■ How to complete this task
Print exactly, and only, the lines from the one containing "The height and width of the screenshot is (188, 175)." through the last line of the records below, both included; leave out the pictures.

■ Given records
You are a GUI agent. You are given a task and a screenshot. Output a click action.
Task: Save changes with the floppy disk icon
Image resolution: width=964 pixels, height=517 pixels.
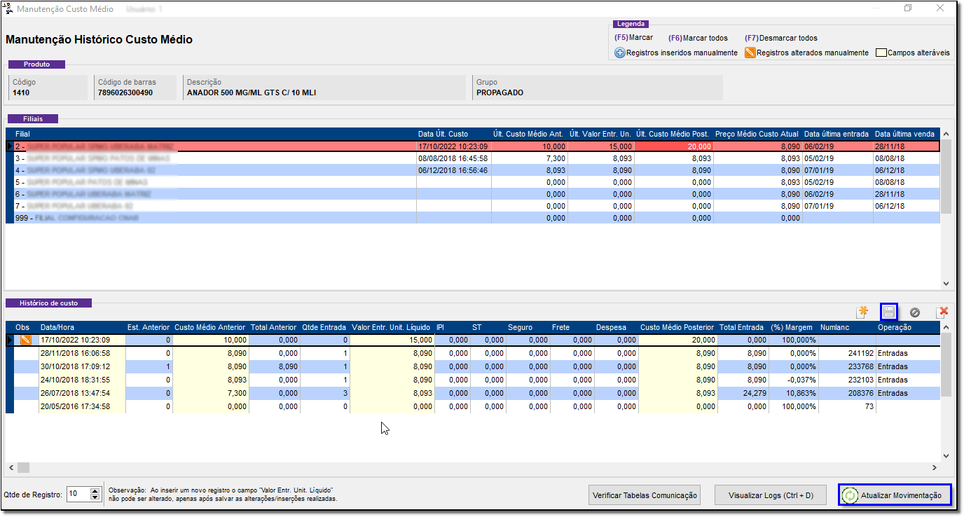coord(888,312)
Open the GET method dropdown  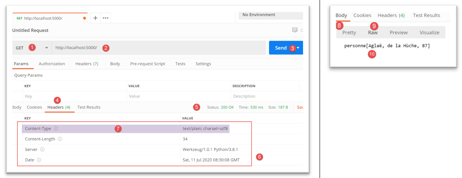[x=46, y=48]
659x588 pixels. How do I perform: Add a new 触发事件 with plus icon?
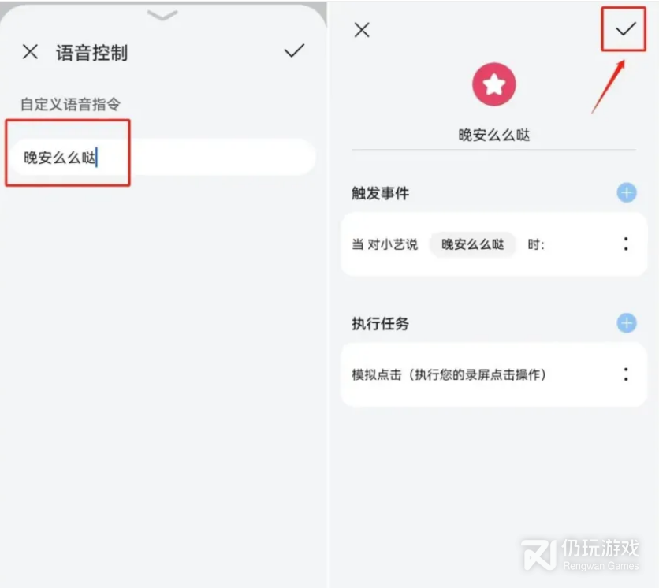[x=627, y=193]
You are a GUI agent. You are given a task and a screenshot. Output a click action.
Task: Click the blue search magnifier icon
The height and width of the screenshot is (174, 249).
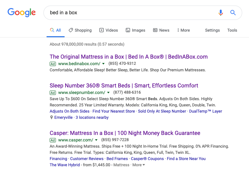233,13

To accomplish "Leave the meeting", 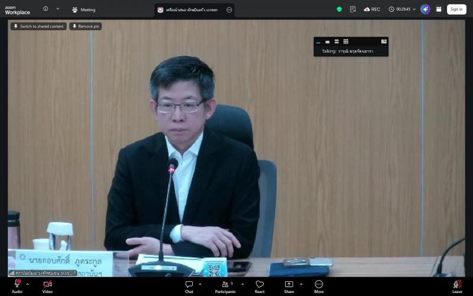I will click(457, 287).
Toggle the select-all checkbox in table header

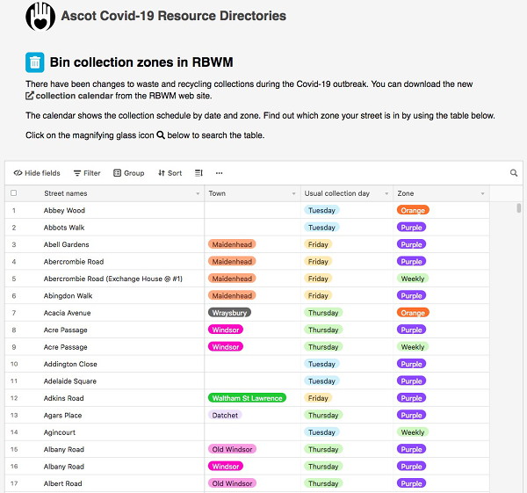13,193
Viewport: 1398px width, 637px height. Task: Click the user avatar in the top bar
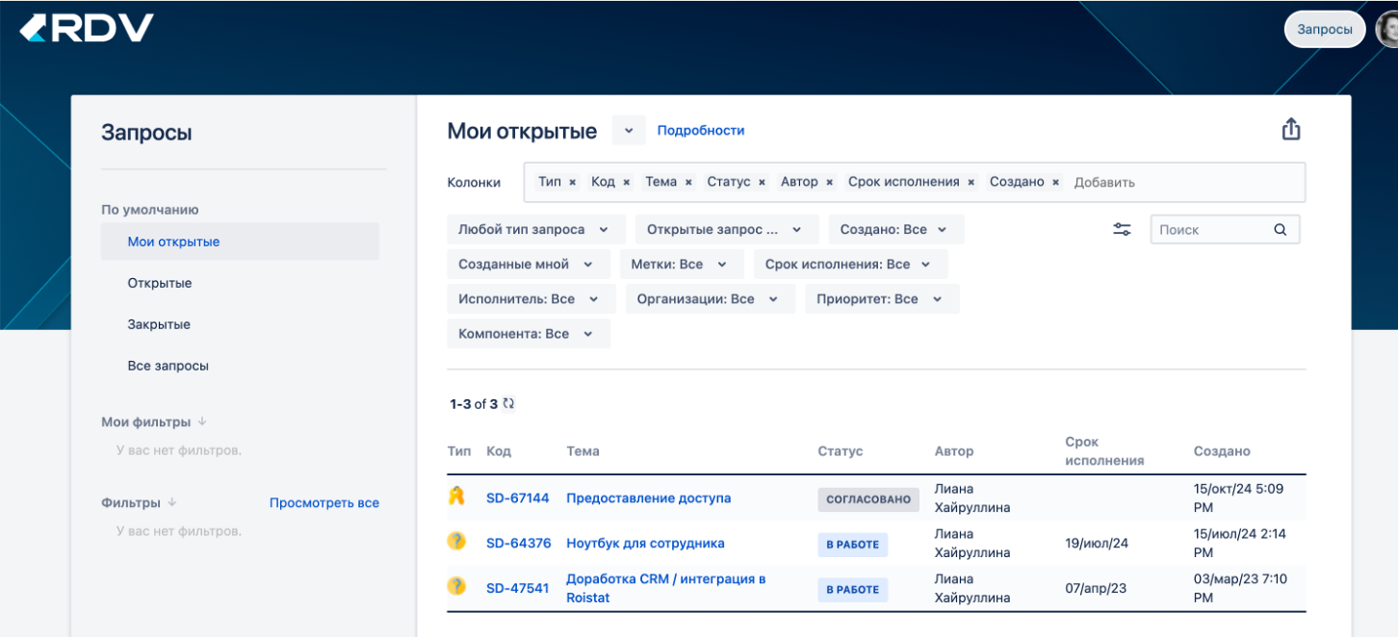(1389, 29)
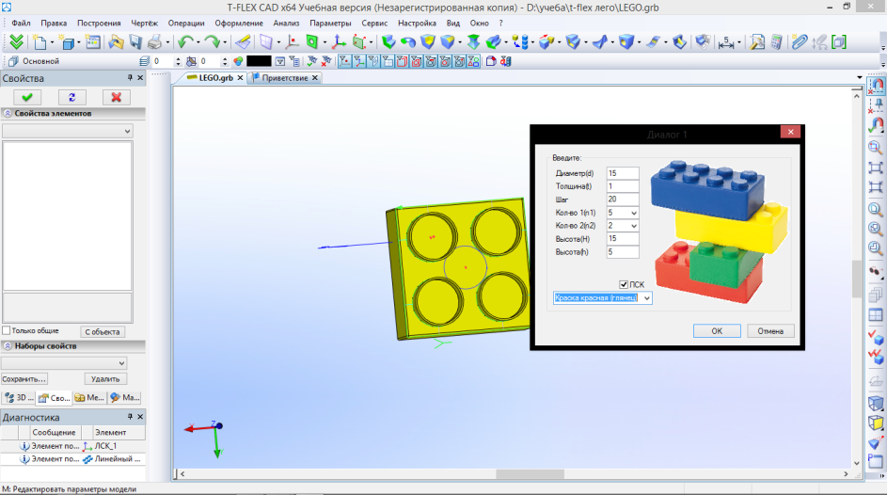Click the Undo arrow icon

tap(184, 42)
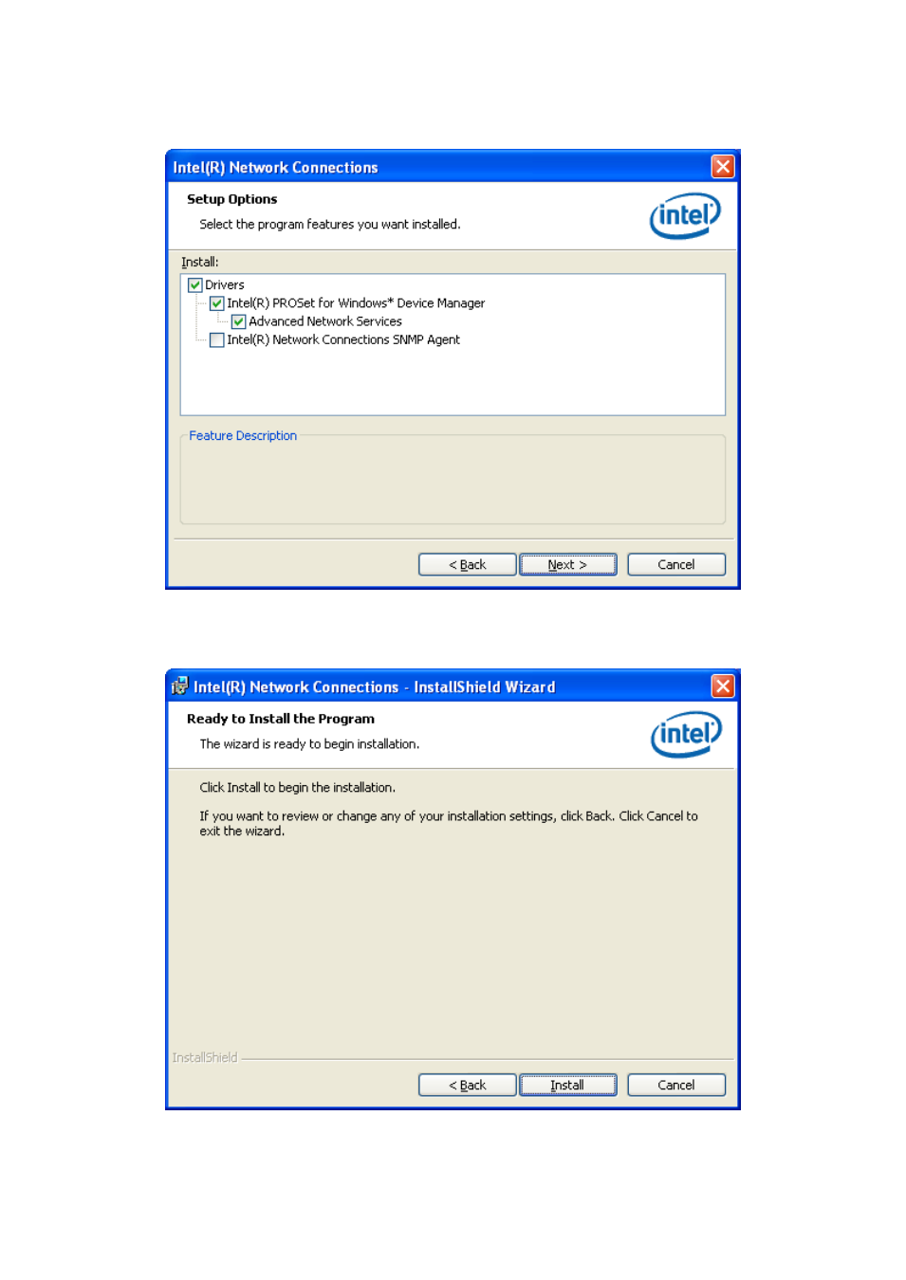Image resolution: width=906 pixels, height=1280 pixels.
Task: Cancel the InstallShield Wizard
Action: [676, 1086]
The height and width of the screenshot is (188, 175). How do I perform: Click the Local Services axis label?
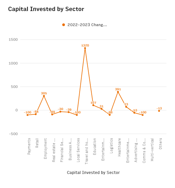78,150
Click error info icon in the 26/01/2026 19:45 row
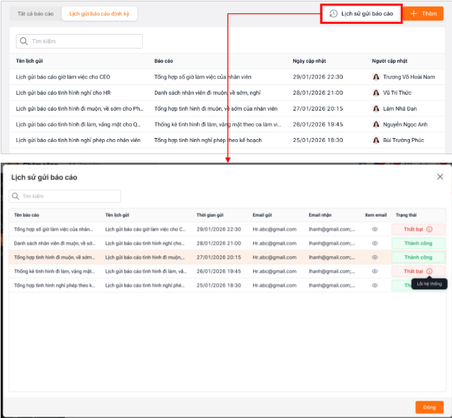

■ Exercise response
The height and width of the screenshot is (188, 175). How do I perform: Click the Local Services axis label?
78,150
Click error info icon in the 26/01/2026 19:45 row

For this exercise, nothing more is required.